The question involves packages without conflicting dependencies, let’s pick two packages X and Y, which are getting upgraded by “zypper dup”. Is there a rule that zypper follows to upgrade them in a specific order, or is it random, or are they sorted by a criteria?
Hi
No it runs a resolver (dependency checker) to ensure the correct order, if a conflict occurs it will ask what to do.
Although I have no insight or actual knowledge,
Based on long observation
Whether there are conflicting dependencies or not,
The order packages are updated is likely a sequential list in a particular order, and I would theorize likely created by OpenQA, which is the automated system that tests for code quality and bugs.
IMO a dependency checker may be part of process but can’t be the main framework, else packages wouldn’t likely be installed in groups and groups in a particular order (at least I wouldn’t think so, you’d see much more random order package installation).
Again,
I have no insight and this is a pure guess because I’d hardly expect that the order would be handcrafted by humans… It’d be too big a job and human judgement is too imperfect to do the job well, much less quickly!
TSU
Hi
Run the debug resolver to see…
zypper dup --debug-resolver
Test case results in /var/log/zypper.solverTestCase directory.

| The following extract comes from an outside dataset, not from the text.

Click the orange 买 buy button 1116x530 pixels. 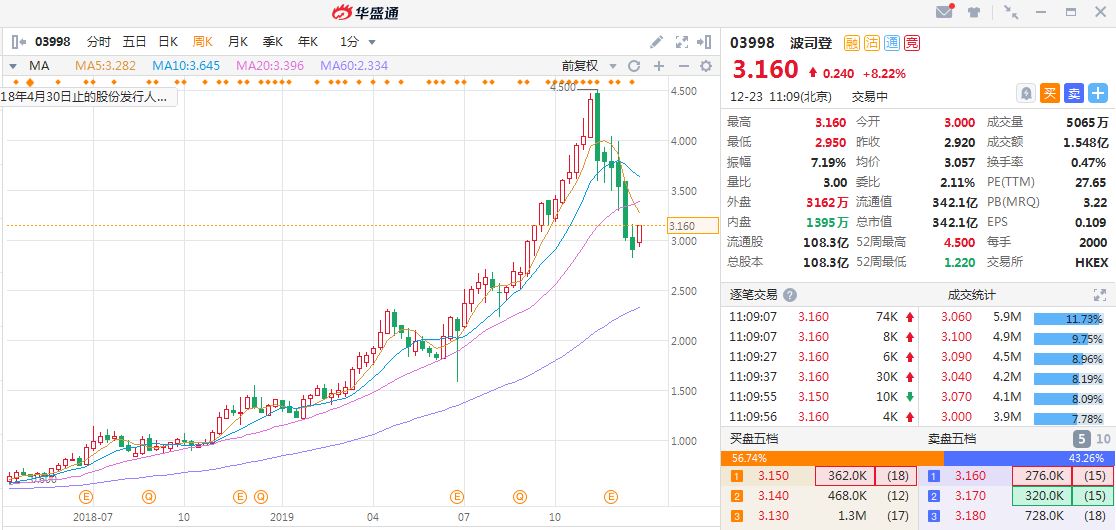1050,93
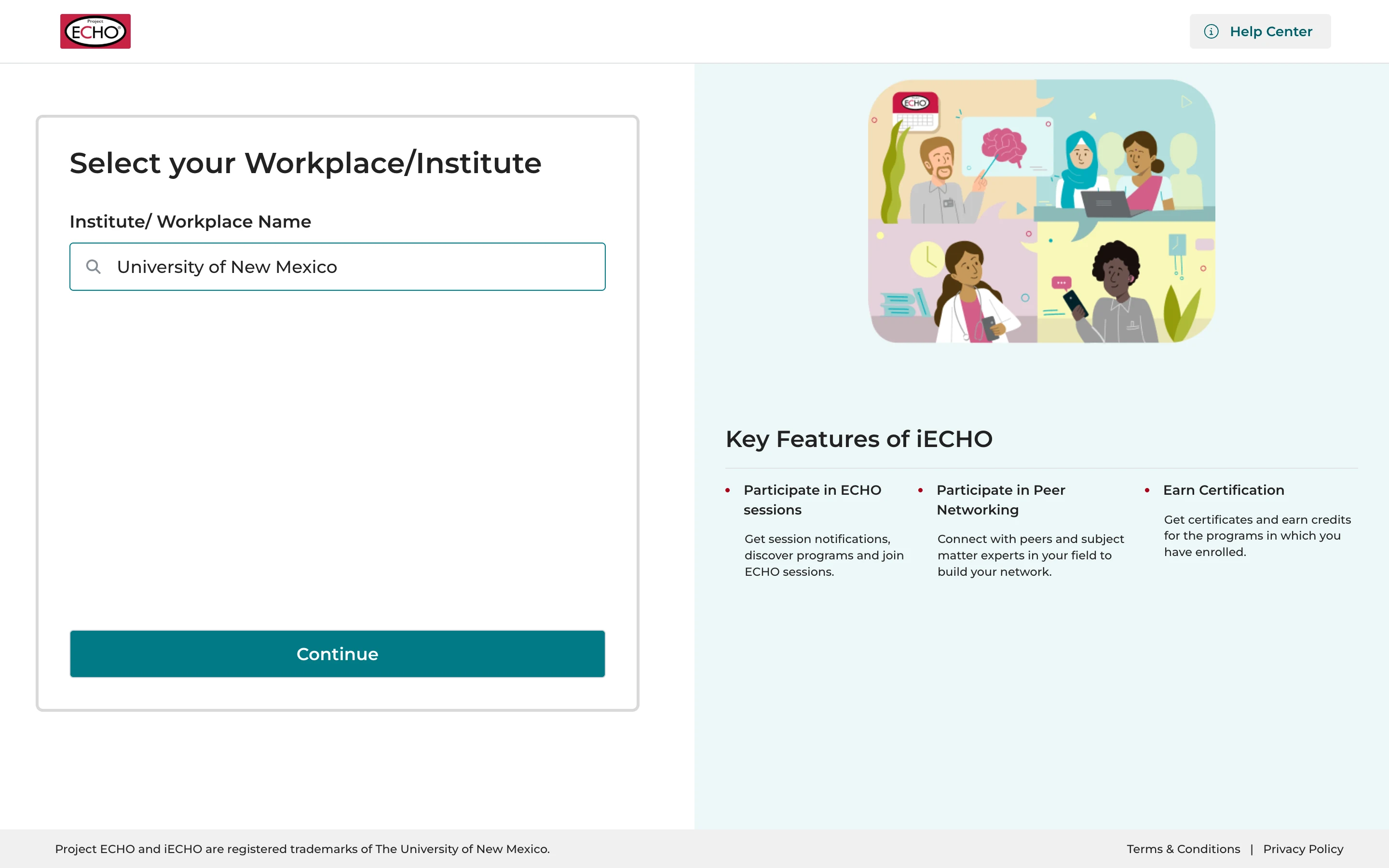1389x868 pixels.
Task: Select the Earn Certification heading
Action: coord(1224,490)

I would use “best order” rather than “correct order” there.
If the update to package A depends on the update to package B, then it will try to update B first.
However, it is possible that the update to package B also depends on the update to package A. In such a case there isn’t a way of doing it that doesn’t leave some package in a temporary broken state (hopefully for only a very brief time).
Hi
In some cases deleted, hence a check with zypper ps -s but libzypp is pretty clever, I’ve not struck issues of late, there have been issues with the likes of curl. It all get sorted pretty quick and if needed via the Tumbleweed update repository…
Thanks, but back to the initial question, what if the two packages actually don’t depend on each other?
Hi
The only way to know is run debug solver to see what it decides, esp if libraries involved. If both packages where say scripts then again it may boil down to packager preferences (you can see this in the package build log output) one may have added a requires on a shell, the other not.